21. Source and approval posture#

  • Apply controlling law, current CMS requirements, and the executed GUIDE Participation Agreement first.
  • Apply 01_Architecture_and_Control_Principles.md, settled decision-log entries, 02_Roles_and_Escalation.md, and the applicable pillar SOP in the project source order.
  • Use primary current sources for any regulatory, clinical, interoperability, prescribing, privacy, or external-program claim added during review.
  • Label sourced requirements, Proxi design, owner decisions, inferences, and recommendations separately.
  • Do not describe the high-level feed map, task-bound matrix, work surfaces, or automated preparation as functionality already deployed.
  • Treat every SOP and this integration manual as draft until the named clinical, compliance, privacy, operational, and program owners approve it.

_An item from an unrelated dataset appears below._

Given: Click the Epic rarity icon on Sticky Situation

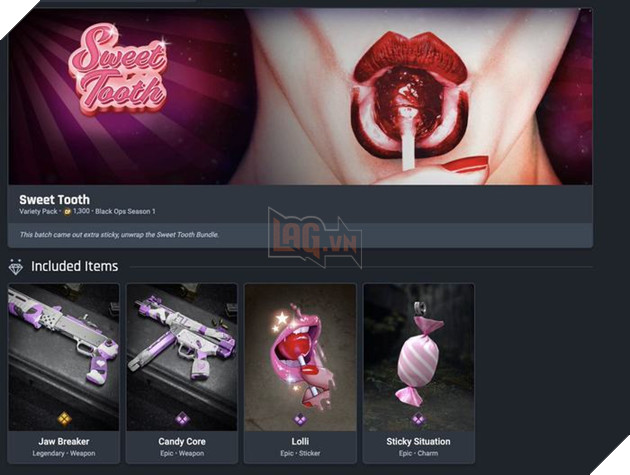Looking at the screenshot, I should click(418, 420).
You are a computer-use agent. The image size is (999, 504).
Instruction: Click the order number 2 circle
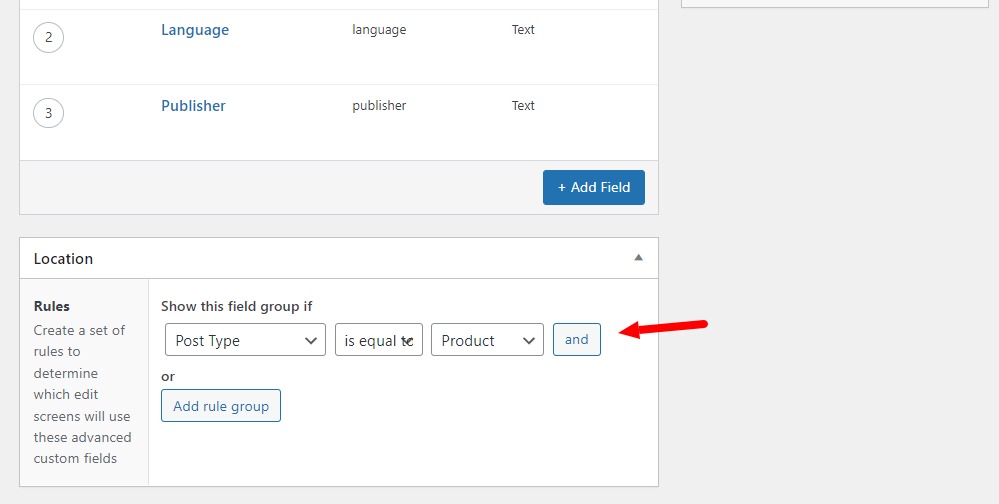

22. Coverage and insertion verification#

This manual coordinates but does not alter the authoritative task denominator:

Pillar SOPAuthoritative task countReview
Person-Centered Care Plan52
Care Coordination and Transitional Care63
Medication Management38
Comprehensive Assessment — initial, annual, and bounded reassessment49
Ongoing Monitoring and Support37
24/7 Access29
Referral and Coordination of Services and Supports57
Caregiver Education and Support34
Total359

Before owner approval and field use:

  1. confirm that section 11 contains the owner-adjudicated task-bound feed matrix;
  2. mechanically confirm all 359 exact rows, task names, and order;
  3. confirm that triggered numeric minute assumptions were not recalibrated; a stated zero-human clean path reflects the conditional D-021 route, not a new field estimate;
  4. confirm that every feed preserves the local actor/source/closure rule;
  5. confirm that Assessment is named everywhere as initial, annual, and bounded reassessment rather than only initial;
  6. confirm that Ongoing is the longitudinal return engine and not a generic repeat Assessment;
  7. confirm that each of the three worked episodes keeps owner acceptance separate from actual downstream result;
  8. confirm that shared human work is counted once without under-crediting real distinct services; and
  9. confirm that no open decision was settled through integration prose.

This manual is a canonical project draft, not an approved field SOP. It remains subject to the open decisions and named owner approvals above.